[Stored items from a collection]
___

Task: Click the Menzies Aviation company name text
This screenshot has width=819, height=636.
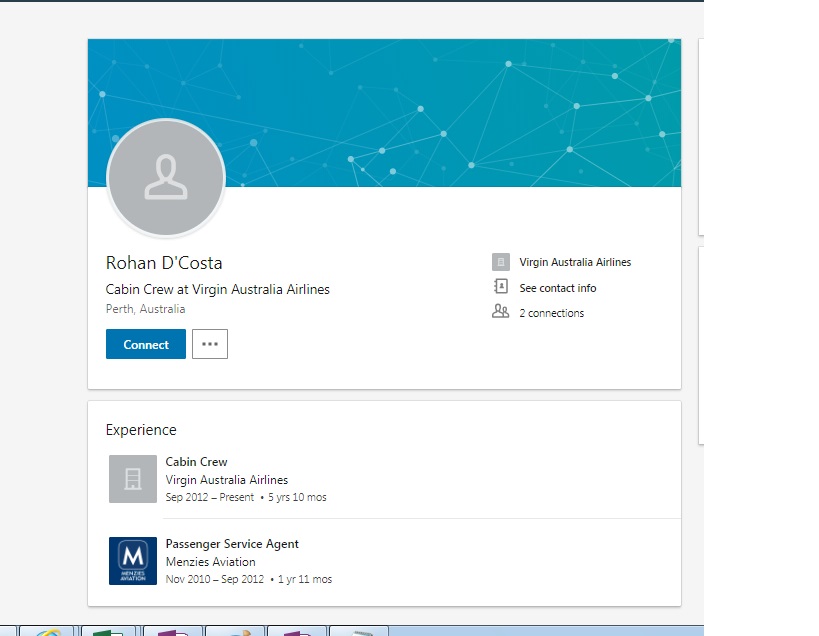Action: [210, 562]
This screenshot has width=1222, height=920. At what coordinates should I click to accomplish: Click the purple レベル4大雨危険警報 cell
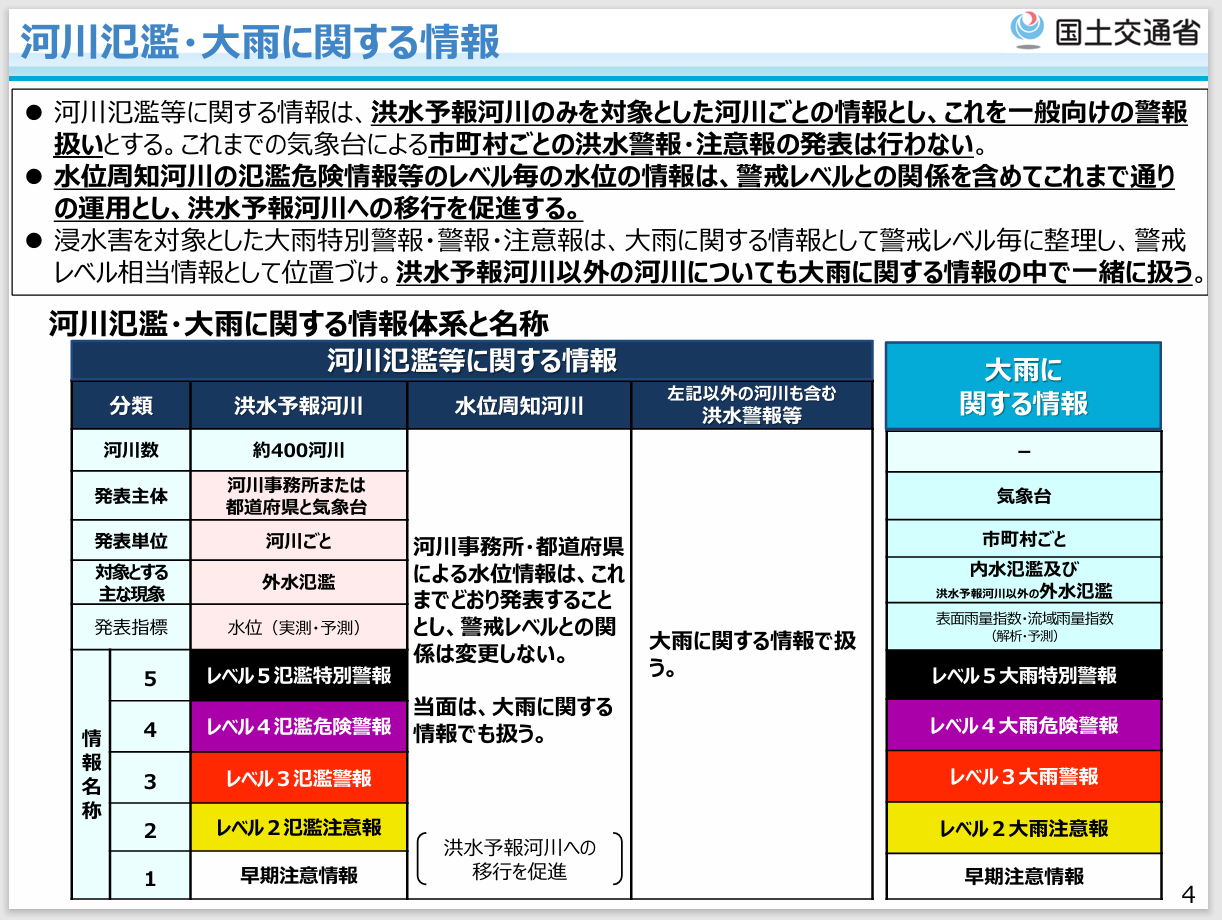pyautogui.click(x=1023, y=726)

___

**TASK DESCRIPTION**
Repeat every line of the data above exactly, but drop the pictures.

**PROBLEM SOLUTION**
Task: Click the Menzies Aviation company name text
This screenshot has width=819, height=636.
Action: [210, 562]
This screenshot has width=1222, height=920. At what coordinates should I click to accomplish: Click the purple レベル4大雨危険警報 cell
pyautogui.click(x=1023, y=726)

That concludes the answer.